▸ **Passage**

An Interview with Curator Kelli Morgan

 

Photo: Kelli Morgan (Courtesy Kelli Morgan)

 

 

 

In today’s post, Julia Wallace Bernier, a regular contributor to Black Perspectives, interviews Dr. Kelli Morgan, a curator, educator, and social justice activist who specializes in American art and visual culture. Her scholarly commitment to the investigation of anti-blackness within those fields has demonstrated how traditional art history and museum practice work specifically to uphold white supremacy. In 2014, Morgan earned her PhD in Afro-American studies and a graduate certificate in public history–museum studies from the University of Massachusetts Amherst in 2017. Dr. Morgan has held curatorial positions at the Indianapolis Museum of Art at Newfields, the Birmingham Museum of Art, and the Pennsylvania Academy of the Fine Arts. She has held teaching positions at the Tyler School of Art and Architecture at Temple University, Wayne State University, and the University of Michigan where she merged the classroom and the museum gallery to create various anti-racist paradigms for how curators can actively address the complexities of traditional art history, community engagement, and scholarly innovation. She begins her new position as Professor of the Practice and Director of Curatorial Studies at Tufts University on September 1.

 

Julia Wallace Bernier: Can you tell us about your journey to art history and curatorial work?

 

Kelli Morgan: I say that I came to art history through the back door when no one was looking. My interest came through the study of African American art and art history through a Black Studies lens which allowed me to see my grandparents’ interest in art as my first real introduction. 

 

They were always interested in art even without the means to buy it. They would clip pictures by Monet and Van Gogh out of newspapers. My grandmother cut Henry Ossawa Tanner’s The Banjo Lesson out of the newspaper and framed it in their Detroit home. I didn’t know who Picasso or Van Gogh was until I started actually studying art in college and I was like oh wow!

▸ **Data extract**

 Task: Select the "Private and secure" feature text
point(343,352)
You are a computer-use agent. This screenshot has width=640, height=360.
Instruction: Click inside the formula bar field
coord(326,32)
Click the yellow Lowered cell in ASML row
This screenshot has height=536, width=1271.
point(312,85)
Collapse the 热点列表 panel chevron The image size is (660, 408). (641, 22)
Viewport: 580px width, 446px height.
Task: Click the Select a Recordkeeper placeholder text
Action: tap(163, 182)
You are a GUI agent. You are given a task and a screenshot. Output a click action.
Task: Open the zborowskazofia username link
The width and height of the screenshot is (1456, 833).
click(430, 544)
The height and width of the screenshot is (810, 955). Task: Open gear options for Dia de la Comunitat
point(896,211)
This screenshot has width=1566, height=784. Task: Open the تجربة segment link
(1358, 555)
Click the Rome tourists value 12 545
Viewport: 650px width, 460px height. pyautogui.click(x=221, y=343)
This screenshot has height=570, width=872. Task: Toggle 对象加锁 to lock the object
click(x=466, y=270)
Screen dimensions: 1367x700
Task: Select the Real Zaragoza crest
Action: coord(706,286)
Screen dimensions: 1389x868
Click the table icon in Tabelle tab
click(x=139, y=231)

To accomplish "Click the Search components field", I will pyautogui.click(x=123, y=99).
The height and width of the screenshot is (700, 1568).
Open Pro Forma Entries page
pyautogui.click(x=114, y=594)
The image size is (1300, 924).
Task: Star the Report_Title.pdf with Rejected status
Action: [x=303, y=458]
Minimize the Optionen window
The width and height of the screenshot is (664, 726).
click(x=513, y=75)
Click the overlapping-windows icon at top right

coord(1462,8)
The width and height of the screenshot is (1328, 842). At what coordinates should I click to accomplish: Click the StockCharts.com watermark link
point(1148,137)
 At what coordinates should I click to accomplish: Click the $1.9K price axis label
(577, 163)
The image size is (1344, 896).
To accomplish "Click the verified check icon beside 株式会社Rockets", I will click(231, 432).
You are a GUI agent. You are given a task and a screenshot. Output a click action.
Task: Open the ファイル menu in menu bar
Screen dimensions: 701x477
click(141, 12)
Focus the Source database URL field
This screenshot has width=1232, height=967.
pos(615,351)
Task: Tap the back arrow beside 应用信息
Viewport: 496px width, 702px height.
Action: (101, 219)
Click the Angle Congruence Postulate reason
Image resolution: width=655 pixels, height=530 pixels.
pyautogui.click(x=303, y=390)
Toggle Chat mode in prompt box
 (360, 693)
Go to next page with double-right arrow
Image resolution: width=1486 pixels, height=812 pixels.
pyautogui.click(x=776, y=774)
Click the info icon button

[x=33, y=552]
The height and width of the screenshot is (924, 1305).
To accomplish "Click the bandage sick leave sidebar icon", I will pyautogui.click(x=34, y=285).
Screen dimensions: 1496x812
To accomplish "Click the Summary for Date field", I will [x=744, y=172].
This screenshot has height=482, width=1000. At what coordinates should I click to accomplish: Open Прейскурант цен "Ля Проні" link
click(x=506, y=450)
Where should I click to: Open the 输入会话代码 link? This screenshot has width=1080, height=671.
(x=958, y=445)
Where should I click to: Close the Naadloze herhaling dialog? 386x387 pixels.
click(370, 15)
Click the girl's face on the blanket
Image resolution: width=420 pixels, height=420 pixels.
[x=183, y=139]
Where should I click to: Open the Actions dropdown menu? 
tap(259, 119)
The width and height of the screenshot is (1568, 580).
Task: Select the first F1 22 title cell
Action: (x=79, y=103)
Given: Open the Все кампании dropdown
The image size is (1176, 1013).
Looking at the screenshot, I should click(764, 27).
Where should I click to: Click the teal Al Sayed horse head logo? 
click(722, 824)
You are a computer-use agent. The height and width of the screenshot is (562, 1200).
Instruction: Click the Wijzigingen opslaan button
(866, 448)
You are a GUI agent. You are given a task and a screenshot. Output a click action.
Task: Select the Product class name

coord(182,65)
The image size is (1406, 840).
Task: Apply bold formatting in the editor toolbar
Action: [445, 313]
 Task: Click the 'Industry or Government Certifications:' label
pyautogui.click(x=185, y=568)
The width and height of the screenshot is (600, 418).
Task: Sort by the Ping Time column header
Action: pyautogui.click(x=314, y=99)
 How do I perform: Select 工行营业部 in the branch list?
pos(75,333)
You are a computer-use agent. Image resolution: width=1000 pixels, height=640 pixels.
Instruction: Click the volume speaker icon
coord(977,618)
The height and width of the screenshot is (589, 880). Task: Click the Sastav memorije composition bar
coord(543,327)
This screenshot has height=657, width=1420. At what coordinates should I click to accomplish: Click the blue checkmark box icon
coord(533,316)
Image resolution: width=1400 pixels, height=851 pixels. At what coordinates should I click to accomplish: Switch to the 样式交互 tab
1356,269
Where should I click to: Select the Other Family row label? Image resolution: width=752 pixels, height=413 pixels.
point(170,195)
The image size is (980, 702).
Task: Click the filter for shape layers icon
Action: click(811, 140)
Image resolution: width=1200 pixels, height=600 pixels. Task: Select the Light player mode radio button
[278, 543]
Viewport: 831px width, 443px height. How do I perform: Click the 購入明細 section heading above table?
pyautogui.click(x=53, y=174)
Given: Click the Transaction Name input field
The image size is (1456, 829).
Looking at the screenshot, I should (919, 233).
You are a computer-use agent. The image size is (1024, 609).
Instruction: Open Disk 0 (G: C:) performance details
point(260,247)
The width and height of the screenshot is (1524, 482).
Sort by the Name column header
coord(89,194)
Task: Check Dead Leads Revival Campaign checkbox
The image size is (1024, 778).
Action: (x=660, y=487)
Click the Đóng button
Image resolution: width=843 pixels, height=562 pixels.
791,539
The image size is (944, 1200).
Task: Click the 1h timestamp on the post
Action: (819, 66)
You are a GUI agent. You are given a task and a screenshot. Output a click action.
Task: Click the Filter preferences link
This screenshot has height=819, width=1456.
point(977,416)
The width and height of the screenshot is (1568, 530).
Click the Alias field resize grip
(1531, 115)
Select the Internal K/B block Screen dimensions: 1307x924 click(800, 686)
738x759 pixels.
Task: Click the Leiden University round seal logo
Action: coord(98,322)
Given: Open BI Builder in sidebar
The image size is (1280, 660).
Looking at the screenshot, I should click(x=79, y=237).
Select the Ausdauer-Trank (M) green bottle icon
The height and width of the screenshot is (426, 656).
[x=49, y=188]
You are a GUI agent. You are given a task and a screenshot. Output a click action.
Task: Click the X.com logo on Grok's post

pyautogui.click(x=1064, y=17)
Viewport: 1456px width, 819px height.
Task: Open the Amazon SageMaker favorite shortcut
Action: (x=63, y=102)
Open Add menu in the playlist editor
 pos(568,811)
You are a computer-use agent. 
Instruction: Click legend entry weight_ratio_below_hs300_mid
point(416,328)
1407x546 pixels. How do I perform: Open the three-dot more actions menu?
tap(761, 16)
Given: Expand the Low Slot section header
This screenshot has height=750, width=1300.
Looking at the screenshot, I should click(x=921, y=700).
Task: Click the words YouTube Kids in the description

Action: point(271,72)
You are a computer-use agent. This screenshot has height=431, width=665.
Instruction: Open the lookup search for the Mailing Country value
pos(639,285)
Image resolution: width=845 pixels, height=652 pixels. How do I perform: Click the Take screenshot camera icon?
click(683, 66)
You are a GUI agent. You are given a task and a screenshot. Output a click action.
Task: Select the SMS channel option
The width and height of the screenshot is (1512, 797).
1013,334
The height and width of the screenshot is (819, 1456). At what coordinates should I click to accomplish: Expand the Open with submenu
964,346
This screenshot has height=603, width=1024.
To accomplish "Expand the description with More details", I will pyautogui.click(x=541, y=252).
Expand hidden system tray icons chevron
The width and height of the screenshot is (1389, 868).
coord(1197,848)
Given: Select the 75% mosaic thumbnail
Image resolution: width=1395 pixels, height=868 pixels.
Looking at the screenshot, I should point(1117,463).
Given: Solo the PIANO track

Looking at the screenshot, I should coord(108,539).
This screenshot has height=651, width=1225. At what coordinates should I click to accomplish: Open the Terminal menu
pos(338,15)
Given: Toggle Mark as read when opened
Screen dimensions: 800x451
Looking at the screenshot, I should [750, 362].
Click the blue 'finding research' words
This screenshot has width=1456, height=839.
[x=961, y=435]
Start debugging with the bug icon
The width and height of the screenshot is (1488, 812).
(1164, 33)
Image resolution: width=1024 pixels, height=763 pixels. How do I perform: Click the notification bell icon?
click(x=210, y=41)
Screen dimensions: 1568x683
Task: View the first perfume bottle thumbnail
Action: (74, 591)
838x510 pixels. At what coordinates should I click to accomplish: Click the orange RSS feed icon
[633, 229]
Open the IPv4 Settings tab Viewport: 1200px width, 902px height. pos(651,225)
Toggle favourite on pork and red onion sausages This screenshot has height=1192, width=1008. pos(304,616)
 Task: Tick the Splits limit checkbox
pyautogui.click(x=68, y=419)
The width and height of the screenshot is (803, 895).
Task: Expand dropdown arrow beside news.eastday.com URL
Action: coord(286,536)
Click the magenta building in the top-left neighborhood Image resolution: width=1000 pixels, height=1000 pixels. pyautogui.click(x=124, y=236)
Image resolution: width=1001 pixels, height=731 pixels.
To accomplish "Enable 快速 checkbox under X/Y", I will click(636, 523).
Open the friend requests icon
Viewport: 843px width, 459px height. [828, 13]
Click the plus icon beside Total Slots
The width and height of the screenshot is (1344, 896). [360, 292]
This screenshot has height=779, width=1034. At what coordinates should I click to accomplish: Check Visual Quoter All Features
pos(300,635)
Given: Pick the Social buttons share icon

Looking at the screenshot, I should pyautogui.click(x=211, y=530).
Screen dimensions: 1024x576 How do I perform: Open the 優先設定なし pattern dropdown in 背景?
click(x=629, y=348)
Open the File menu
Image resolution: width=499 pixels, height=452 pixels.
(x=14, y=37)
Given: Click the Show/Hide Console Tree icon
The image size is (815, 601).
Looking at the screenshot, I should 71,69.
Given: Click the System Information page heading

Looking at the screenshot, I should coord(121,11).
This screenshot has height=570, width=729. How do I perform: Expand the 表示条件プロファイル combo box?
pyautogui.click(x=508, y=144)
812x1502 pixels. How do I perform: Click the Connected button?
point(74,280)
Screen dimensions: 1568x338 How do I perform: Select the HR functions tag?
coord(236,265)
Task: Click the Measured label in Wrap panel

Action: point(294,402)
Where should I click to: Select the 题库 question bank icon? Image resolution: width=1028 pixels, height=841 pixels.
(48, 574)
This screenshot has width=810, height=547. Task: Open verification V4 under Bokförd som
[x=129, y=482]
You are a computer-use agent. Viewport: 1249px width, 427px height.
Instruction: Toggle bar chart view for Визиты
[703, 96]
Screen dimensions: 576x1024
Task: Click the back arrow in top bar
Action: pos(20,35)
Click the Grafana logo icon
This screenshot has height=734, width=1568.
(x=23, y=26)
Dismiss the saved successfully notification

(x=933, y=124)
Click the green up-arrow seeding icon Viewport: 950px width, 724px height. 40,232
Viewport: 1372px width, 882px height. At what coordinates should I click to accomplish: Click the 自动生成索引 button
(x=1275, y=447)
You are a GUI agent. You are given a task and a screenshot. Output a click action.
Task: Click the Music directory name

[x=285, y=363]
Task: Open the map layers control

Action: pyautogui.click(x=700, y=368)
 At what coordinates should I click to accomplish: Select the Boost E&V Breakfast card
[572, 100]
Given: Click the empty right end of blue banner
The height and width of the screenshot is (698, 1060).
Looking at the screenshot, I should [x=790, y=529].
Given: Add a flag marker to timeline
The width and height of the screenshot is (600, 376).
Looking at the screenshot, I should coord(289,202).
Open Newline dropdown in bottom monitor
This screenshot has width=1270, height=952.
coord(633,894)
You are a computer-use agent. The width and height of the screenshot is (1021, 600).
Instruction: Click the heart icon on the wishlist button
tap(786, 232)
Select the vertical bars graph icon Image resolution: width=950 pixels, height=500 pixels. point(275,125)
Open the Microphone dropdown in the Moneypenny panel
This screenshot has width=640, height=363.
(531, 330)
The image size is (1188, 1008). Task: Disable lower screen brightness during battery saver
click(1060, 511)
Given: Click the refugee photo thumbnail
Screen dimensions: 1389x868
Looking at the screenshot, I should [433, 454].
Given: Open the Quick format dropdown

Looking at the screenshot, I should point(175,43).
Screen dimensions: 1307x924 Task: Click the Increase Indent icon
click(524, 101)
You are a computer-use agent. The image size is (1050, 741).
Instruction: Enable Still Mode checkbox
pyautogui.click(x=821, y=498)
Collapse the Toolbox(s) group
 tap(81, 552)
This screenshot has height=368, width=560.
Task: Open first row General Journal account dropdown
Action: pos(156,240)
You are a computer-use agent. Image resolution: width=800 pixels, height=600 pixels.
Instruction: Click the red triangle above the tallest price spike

▸ **Work to complete**
List every artist mentioned by name in the interview. The rows have nothing to do with the interview.

▸ **Response for this exercise**
Monet, Van Gogh, Henry Ossawa Tanner, Picasso